Just having this at the back of your mind helps a lot because it’s not just about treating them fairly or equally, it means I look at them and say “I’m going to ask you to do this because I think and believe you are equally capable of doing it as I am and also just as equally capable of mucking it up as I am and I don’t do that often so this is definitely something you can do. Don’t freak out, off you go.” Equal in everything. They may need to ask me for something but they may know something that I don’t. It balances out.
3) Have a sense of humour and make it fun.
I am rather informal. I think that helps a lot because I am more approachable to people and quite a few people do walk up to me out of the blue at events and the like and ask me questions. But I also think it takes the edge off the anxiety and nerves that you get when admitting that you want someone’s help, asking for someone’s help when you get the impression that they are too busy or too important or when you are trying something for the first time. If I can joke with you then you aren’t likely to freak out so much about what you are trying to do.
4) Give them opportunities.
I do like doing things. I like being responsible – as the meme says – for all the things. But it’s important to turn around and say “Hey, come help out at this event.” or “Come sit on this committee.” or “You are going to go interview this person and take pictures.” The last one is a lot of fun when the person expects to only be allowed to tag along and shadow people rather than actually do the entire story because they are usually rather shocked that they are allowed to do it. And I don’t miss it when I click publish and see another byline on a story I was originally going to do – I am excited and proud. I don’t miss it when I see how well suited for a role someone else is – I am relieved.
5) Explain clearly why you are making changes to or fixing their work.
Sometimes this is easy as saying “Is that how you spell her name?” or “We need a comma there.” It depends on the work. Sometimes it’s something like: “You have the camera, you know this is what we need the final shot to have but beyond that, experiment and make it exciting. This is your work and your call and not mine so feel free.”
6) Teach them something new.
Perhaps even something that they aren’t primarily focused on. If they come in to work on one skill, when you can, teach them another. It may broaden their horizons and make them re-think their goals for the mentoring process, it may clarify and confirm things for them but at the very least, they have learnt an extra skill that will be useful to them.
7) Make them feel part of the group.
This is part of the equal thing. Invite them to things the rest of the group is doing. Introduce them to everyone.

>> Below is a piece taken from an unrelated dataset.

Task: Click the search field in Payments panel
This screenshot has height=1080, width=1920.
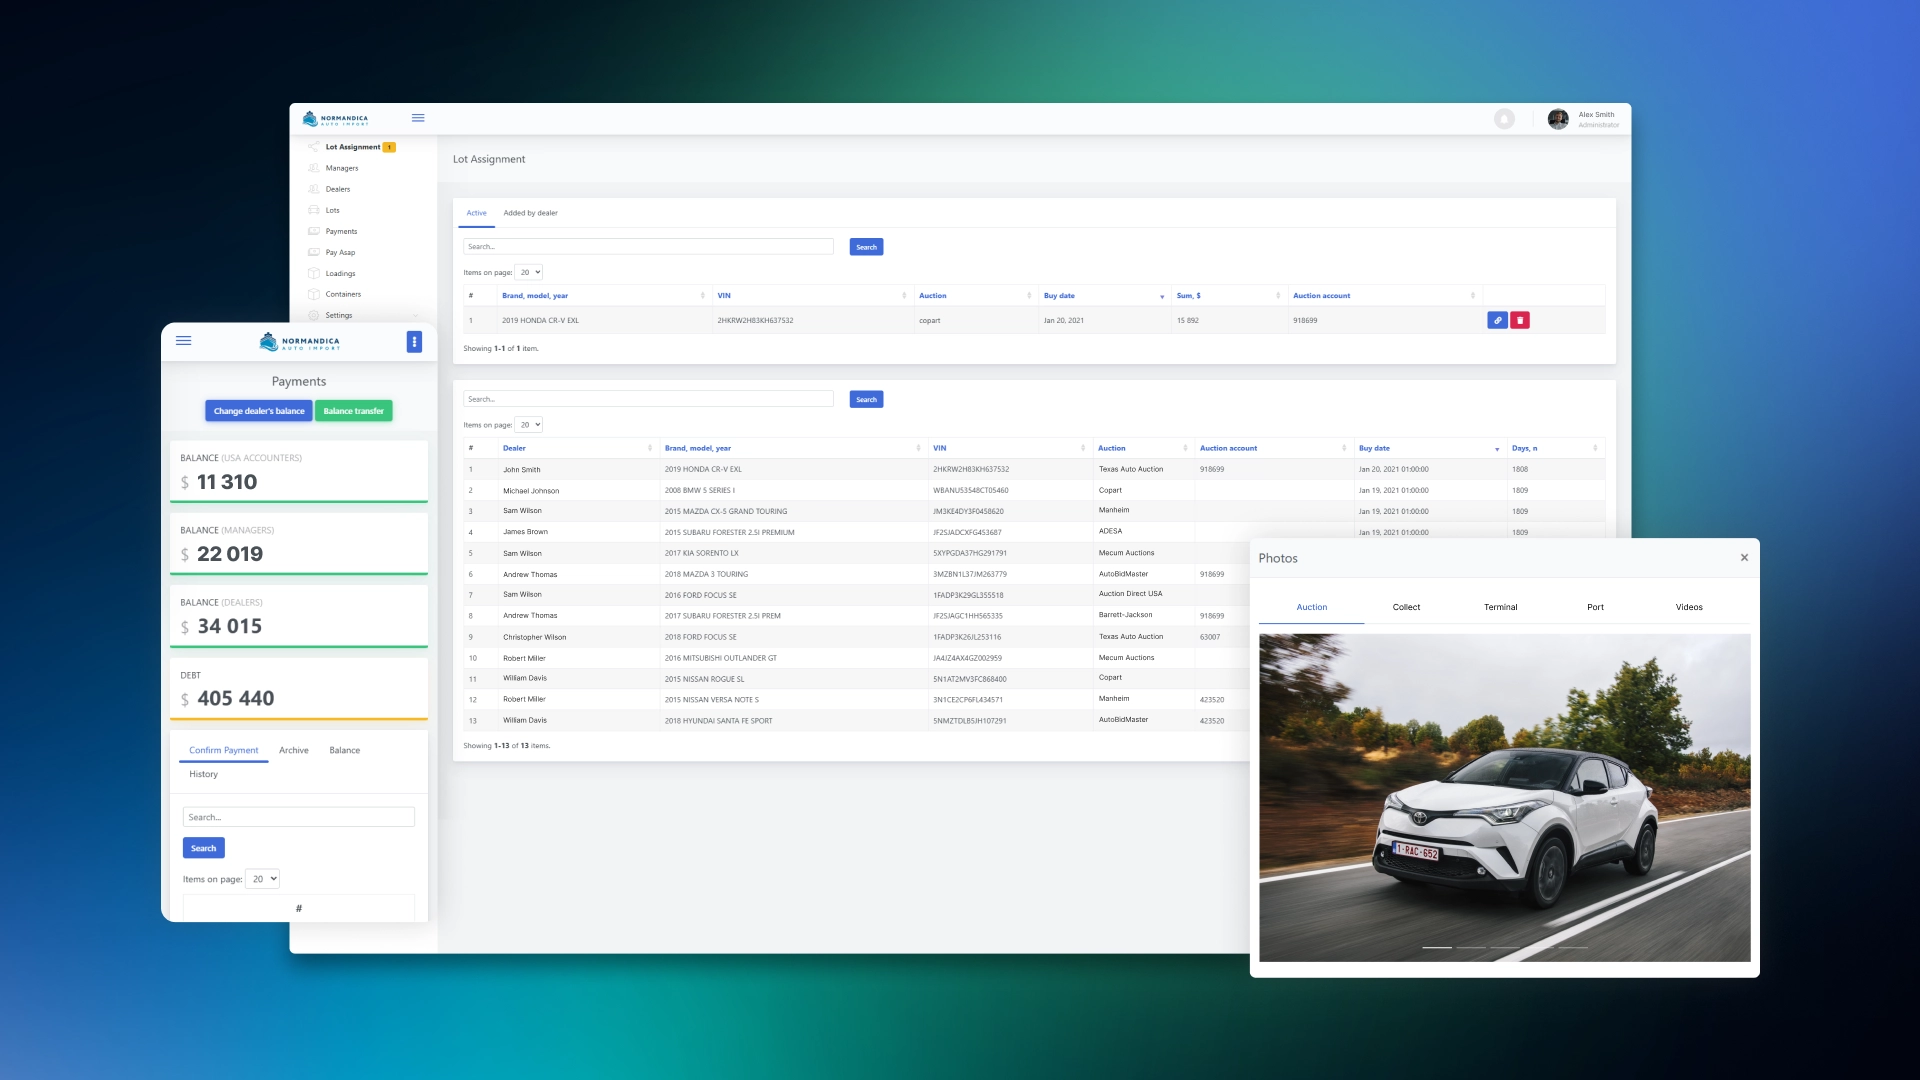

Include them in on conversations and ask them for their input on decisions and choices.
8) Give them responsibility that they don’t expect to have.
See how they cope, see what they learn, see if they take it own and do well. Don’t overburden them.
9) Be honest and direct.
I tell people point blank how hard freelancing is and that helps them decide that it isn’t for them and that’s a good thing because it is far better that they find out now if it something they feel isn’t right for them or what they are not well-suited to than to try to attempt it for years going crazy before figuring it out.
Questions for you:
Have you ever been mentored? Or mentored someone else? In what? How did you go about it?